>> START Source

By the time Sam Adonis strutted into Mexico waving a four-foot American flag with Donald Trump’s face airbrushed on it, he had already discovered the ultimate wrestling cheat code: outrage sells. It didn’t matter that the man behind the gimmick, Samuel Elias Polinsky, was about as politically active as a folding chair—he understood what made lucha libre tick: national pride, masked heroes, and, most of all, villains so despicable they made you throw your beer at your own television.
So, he gave them exactly that.
And for a brief, beautiful, utterly bonkers moment, Sam Adonis was the most hated man in Mexico.
The Pittsburgh Kid With a Passport
Born in 1989 into the house of Polinsky in Pittsburgh, Sam was wrestling royalty—or at least local indie circuit nobility. His father, Dan Polinsky, promoted shows in the Steel City. His older brother Matthew would go on to WWE fame as tattooed talking head Corey Graves, a man with more neck ink than judgment.
Sam, meanwhile, was a different breed. Trained by his brother and forged in the fires of VFW halls and high school gyms, he debuted in 2008 as Samuel Elias, often tagging with Graves before Graves traded suplexes for soundbites. For a while, Sam bounced around Pennsylvania promotions winning tag titles and local belts with names like “Ches-A-Rena Champion,” which sounds more like a seafood restaurant than a wrestling title.

>> END Source

> [Tasks]
1: Render this sentence from the profile of Sam Adonis into Spanish: "And for a brief, beautiful, utterly bonkers moment, Sam Adonis was the most hated man in Mexico."
2: From the profile of Sam Adonis, reproduce the passage starting with "And for a brief, beautiful, utterly" and going on through "ink than judgment.".
The listing that follows has no connection to the profile of Sam Adonis.

>> START Data segment

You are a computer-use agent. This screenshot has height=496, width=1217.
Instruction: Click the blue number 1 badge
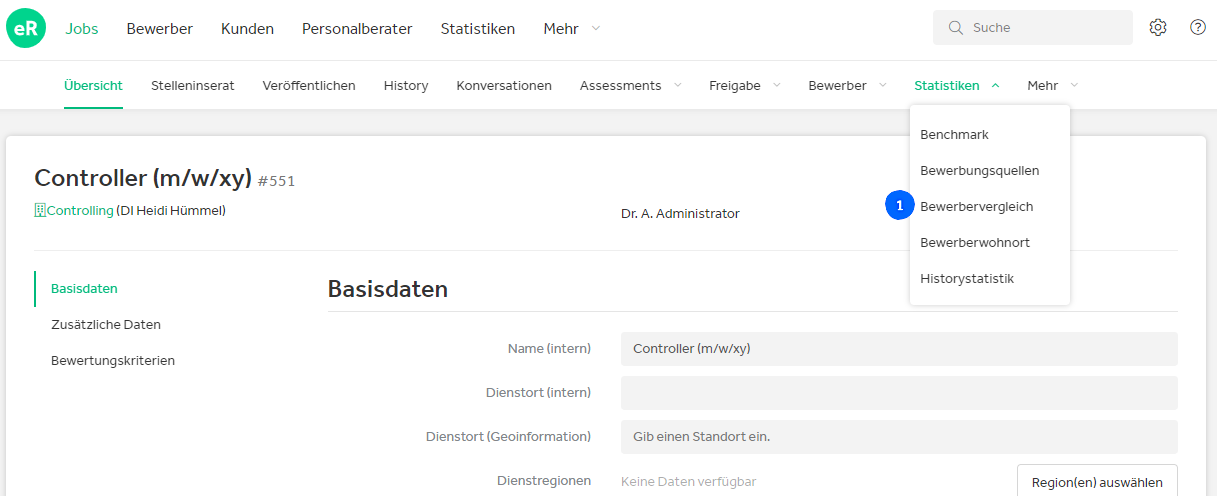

>> END Data segment

> [Task responses]
1: Y durante un momento breve, hermoso y completamente disparatado, Sam Adonis fue el hombre más odiado de México.

2:
And for a brief, beautiful, utterly bonkers moment, Sam Adonis was the most hated man in Mexico.
The Pittsburgh Kid With a Passport
Born in 1989 into the house of Polinsky in Pittsburgh, Sam was wrestling royalty—or at least local indie circuit nobility. His father, Dan Polinsky, promoted shows in the Steel City. His older brother Matthew would go on to WWE fame as tattooed talking head Corey Graves, a man with more neck ink than judgment.